Suasana sekarang sangat berbeda menjelang Lebaran nanti. Apalagi, jika ada kemungkinan shalat Id dilakukan di rumah. Semarak shalat Id yang biasa dilakukan berjamaah di masjid atau lapangan terbuka tidak akan dirasakan tahun ini. Meski begitu, dia tetap mengikuti keputusan pemerintah. 

Dia juga berharap, tetap istiqamah beribadah meski Ramadhan telah usai. Sebab, ibadah adalah jalan menuju ketenangan. Pribadinya menjadi lebih positif dan damai. Hati menjadi fokus untuk berbuat kebaikan. Menyebut asma Allah di kala senggang. Bertutur kata yang tidak menyakiti perasaan orang lain. Juga memasrahkan segala yang dimiliki untuk Allah semata.

Dian Ayu Lestari (24 tahun) merasakan, Ramadhan kali ini membuatnya menjadi lebih giat beribadah. Saat membaca Alquran, dia berupaya agar bisa memenuhi target khatam 30 juz pada Ramadhan kali ini. Caranya dengan menyelesaikan satu juz dalam sehari. Tak hanya itu, dia juga berupaya memahami makna firman Allah yang dinilainya inspiratif.

Dia sangat berharap bisa mendapatkan malam Lailatul Qadar: malam dengan ganjaran beribadah selama seribu bulan, yang di dalamnya Allah menurunkan malaikat dan ruh mereka yang sudah tiada.

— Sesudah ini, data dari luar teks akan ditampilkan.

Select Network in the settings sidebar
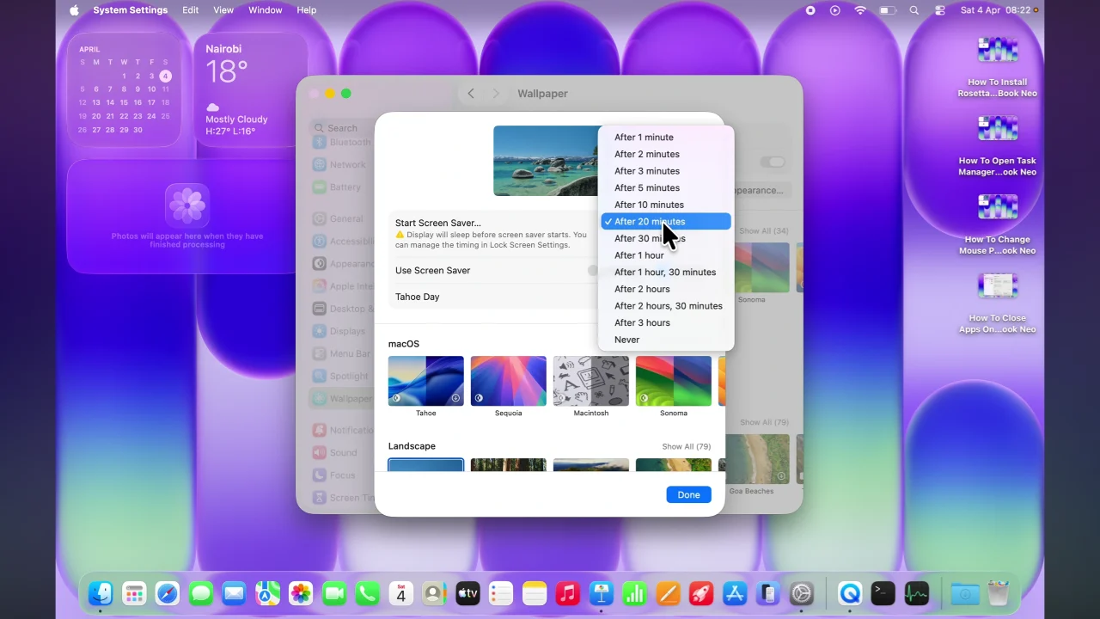Viewport: 1100px width, 619px height. (347, 164)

Namun demikian, Dian mengaku masih harus membiasakan diri untuk giat beribadah, sebab masih belum stabil. Hari ini banyak beribadah, tapi malas pada hari yang akan datang. "Aku kan masih dalam tahap hijrah ya kadang kala memang belum stabil," kata Dian.

Dia ingin merasa lebih dekat dengan Allah SWT melalui kajian tauhid, yaitu pengajian yang mengupas persoalan akidah, terutama enam rukun iman yang wajib diyakini setiap Muslim. Dengan memahami hal tersebut, kemudian ditambah dengan amal ibadah yang konsisten, Dian meyakini akan lebih memahami hakikat berislam yang sesungguhnya.

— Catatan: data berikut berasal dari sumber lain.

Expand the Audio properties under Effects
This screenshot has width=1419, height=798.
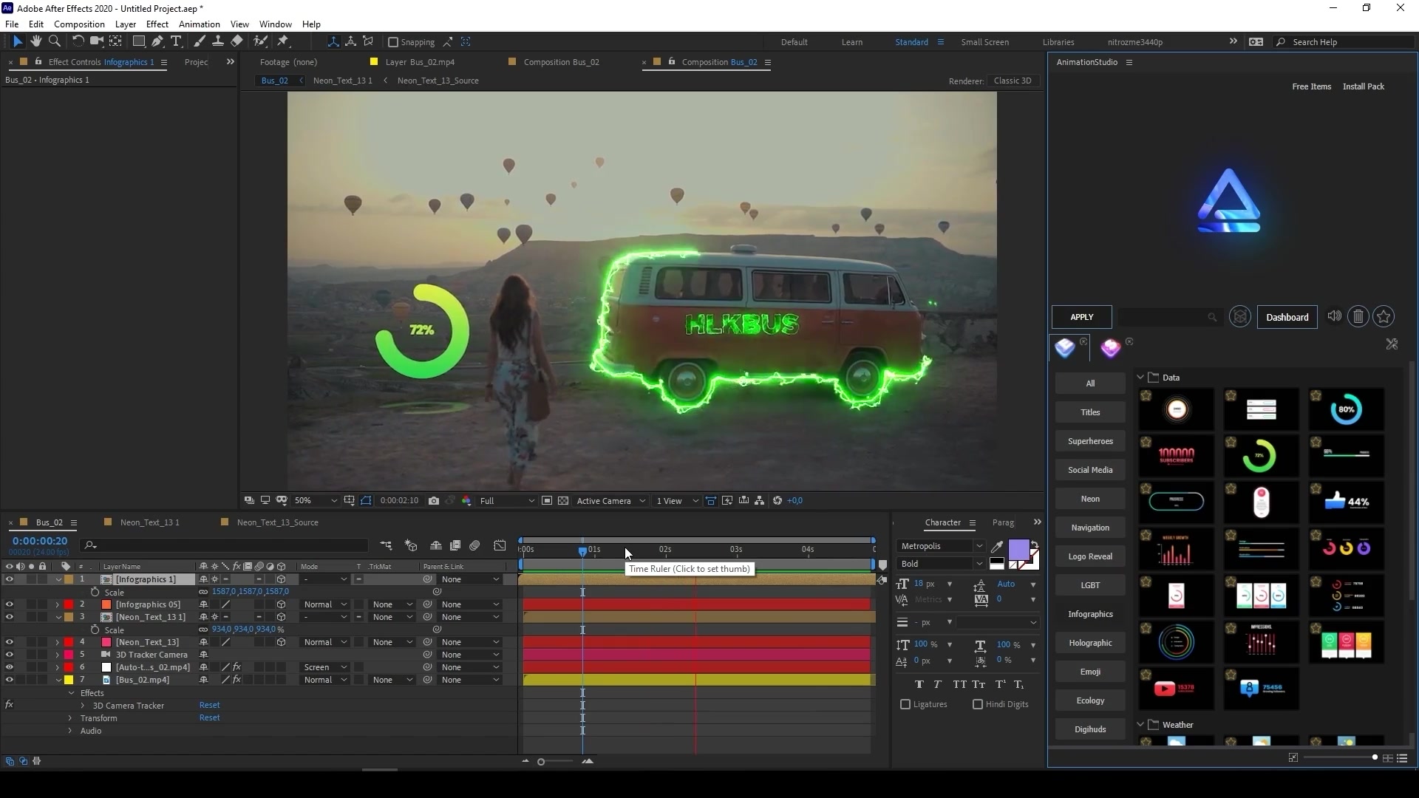[70, 731]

Berdasarkan pengalamannya, seseorang yang baru berhijrah, semangatnya akan menggebu-gebu. Namun, di pertengahan jalan, semangatnya mengendur. Sebabnya, dia mengalami kejenuhan dan tidak ada yang mengarahkan harus berbuat apa. 

Dian memahami ini sebagai proses yang harus ditempuh. Pada titik tertentu, orang yang berhijrah akan konsisten menjalankan tradisi beribadah. “Ada yang suka dengan banyak zikir, ada yang suka sedekah, ada yang suka puasa. Pilih salah satu yang bisa dilakukan rutin,” ujarnya.

Pendakwah Imam Shamsi Ali menjelaskan, hari-hari sepuluh terakhir Ramadhan disiapkan oleh Allah SWT untuk hamba-hamba yang merindukan pertemuan dengan-Nya. Pertemuan yang dimaksud, yaitu pertemuan batin sebelum pertemuan yang sesungguhnya di akhirat kelak. 

Pada hari-hari terakhir setelah melalui perjuangan dan komitmen kedekatan dengan Allah SWT, seorang hamba akan semakin merasakan kerinduan itu. Setelah melalui hari-hari perjuangan mengesampingkan godaan dunia, seorang hamba akan semakin bersinar jiwanya. Sinar itulah yang menjadi titik kerinduan kepada Allah SWT.

"Semoga, di hari-hari terakhir ini, hati kita semakin merasakan kerinduan itu. Kerinduan yang melahirkan ketenangan dalam langkah menuju ridha-Nya," kata Imam Shamsi Ali.